PROBLEM DESCRIPTION. Before copying, find the line below that contains "This screenshot has height=204, width=407."; then return it and all later lines exactly, up to and including the final line, with no pictures.

GIVEN INFORMATION below:

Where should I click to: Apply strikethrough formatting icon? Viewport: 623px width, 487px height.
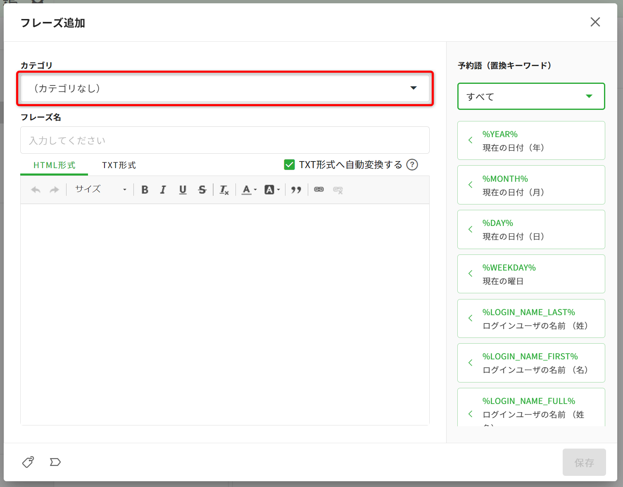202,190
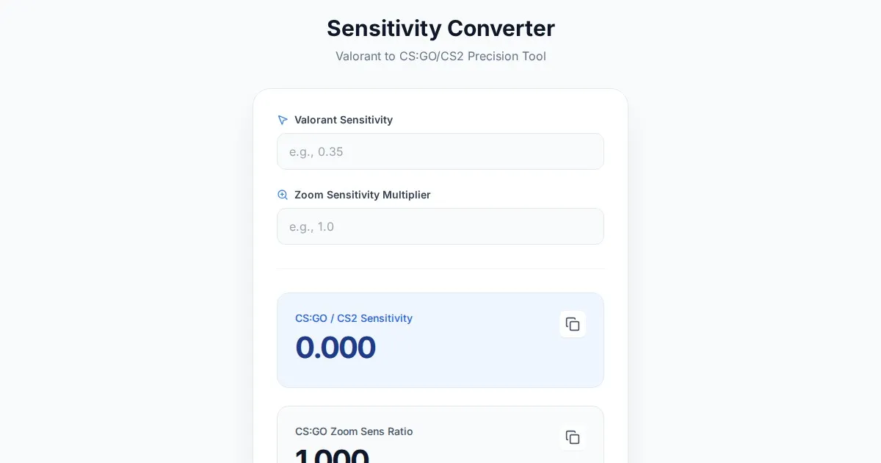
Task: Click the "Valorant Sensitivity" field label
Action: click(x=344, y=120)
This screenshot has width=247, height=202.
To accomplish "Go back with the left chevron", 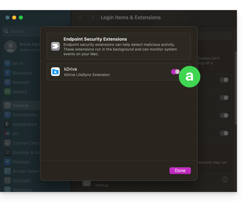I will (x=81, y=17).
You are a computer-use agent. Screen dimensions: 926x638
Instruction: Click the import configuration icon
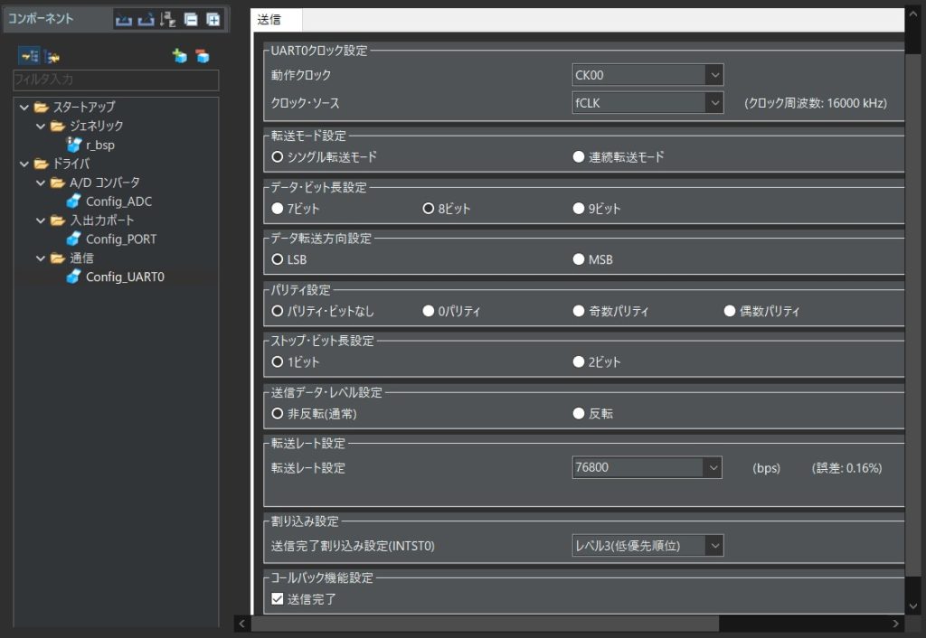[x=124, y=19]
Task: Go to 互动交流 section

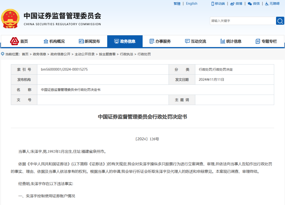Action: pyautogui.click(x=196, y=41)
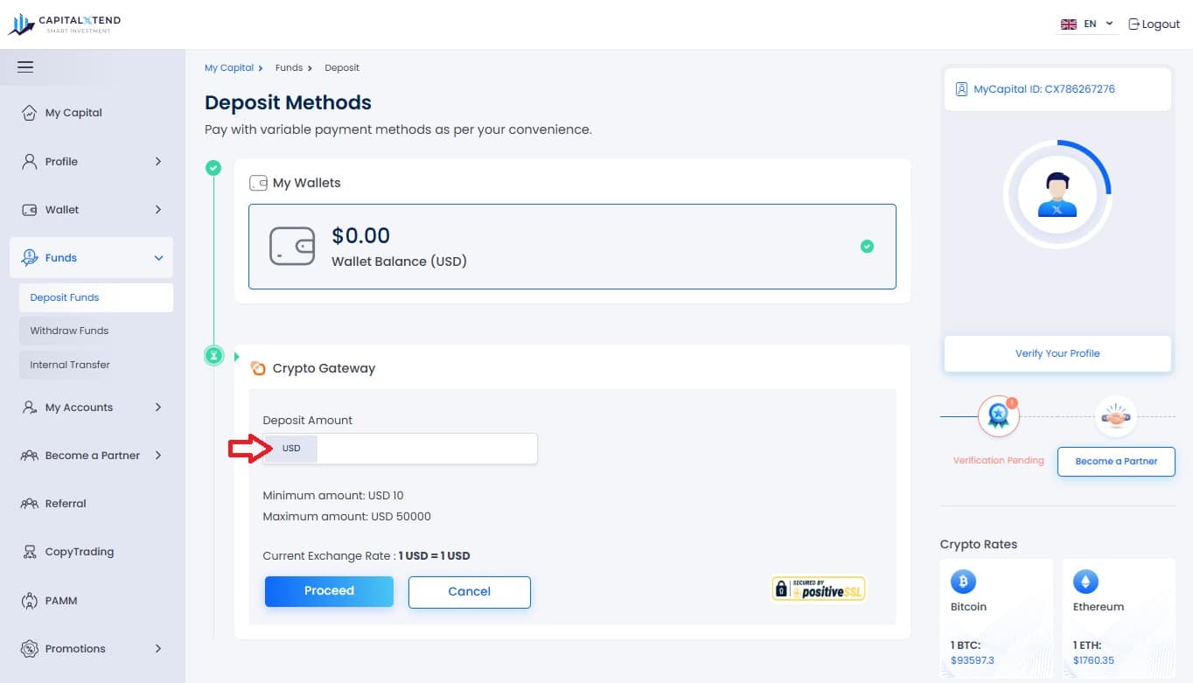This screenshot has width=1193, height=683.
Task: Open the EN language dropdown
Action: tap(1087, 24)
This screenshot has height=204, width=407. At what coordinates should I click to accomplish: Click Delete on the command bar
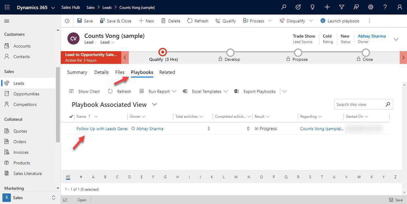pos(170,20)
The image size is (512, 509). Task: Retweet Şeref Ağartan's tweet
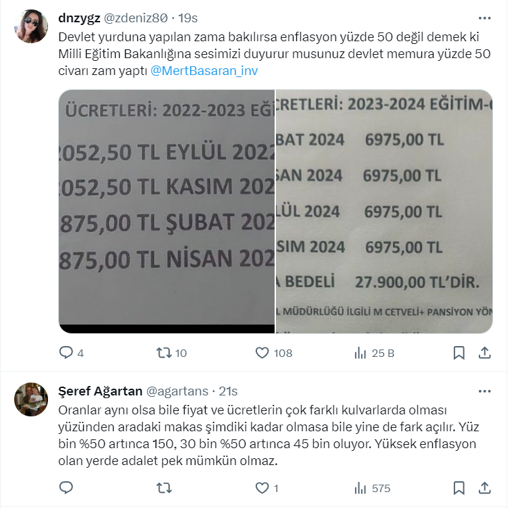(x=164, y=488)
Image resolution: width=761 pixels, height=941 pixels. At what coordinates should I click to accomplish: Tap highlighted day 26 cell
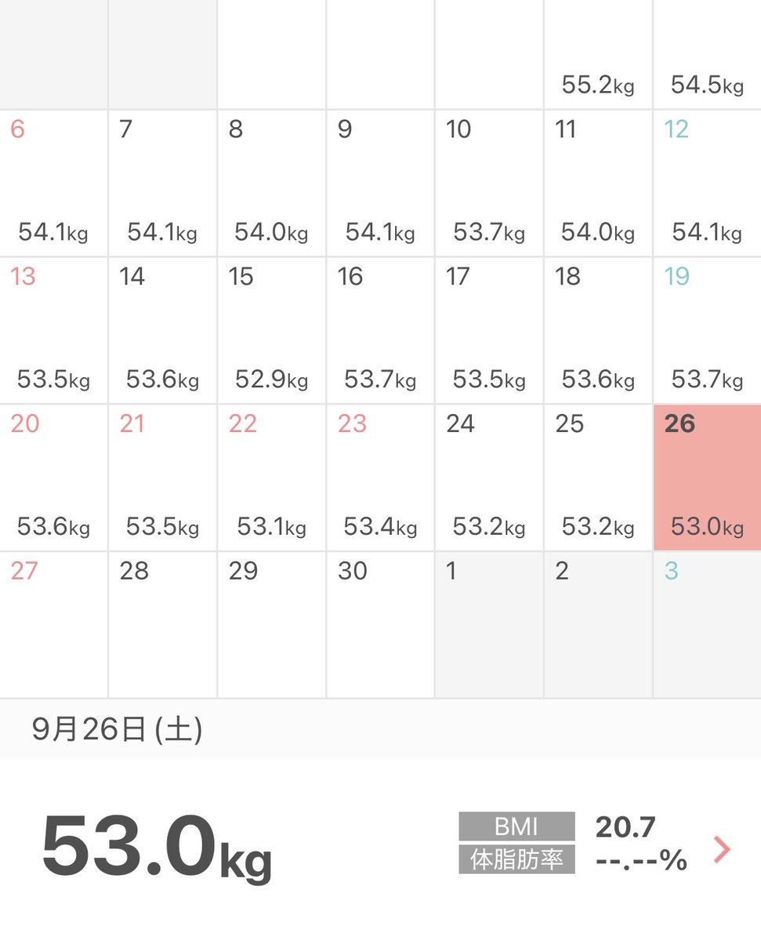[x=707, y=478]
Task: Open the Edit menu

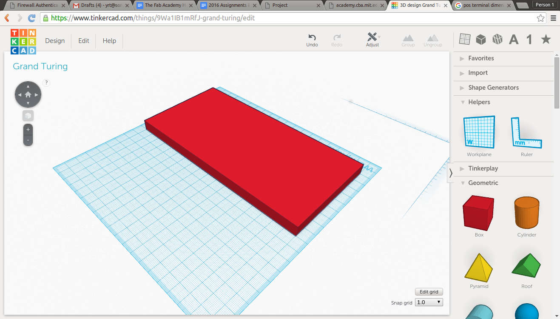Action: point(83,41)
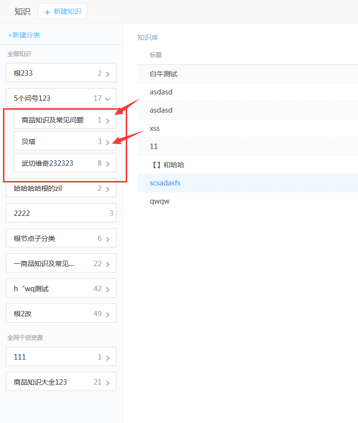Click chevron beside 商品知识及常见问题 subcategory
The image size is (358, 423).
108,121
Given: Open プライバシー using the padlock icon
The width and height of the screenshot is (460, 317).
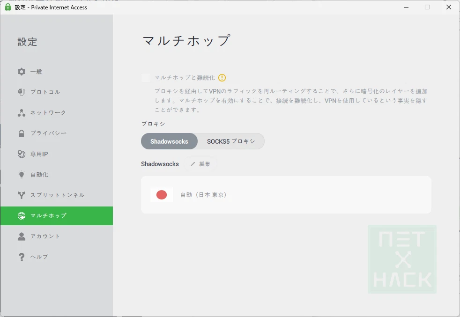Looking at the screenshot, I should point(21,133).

End of GIVEN INFORMATION.

TASK RESPONSE.
This screenshot has height=204, width=407. At what coordinates should I click to accomplish: Click Delete on the command bar
pos(170,20)
The image size is (512, 509). Task: Retweet Şeref Ağartan's tweet
(x=164, y=488)
Image resolution: width=761 pixels, height=941 pixels. At what coordinates should I click to accomplish: Tap highlighted day 26 cell
[x=707, y=478]
Task: Open the Edit menu

Action: point(83,41)
Click chevron beside 商品知识及常见问题 subcategory
The image size is (358, 423).
108,121
Given: Open プライバシー using the padlock icon
The width and height of the screenshot is (460, 317).
Looking at the screenshot, I should point(21,133).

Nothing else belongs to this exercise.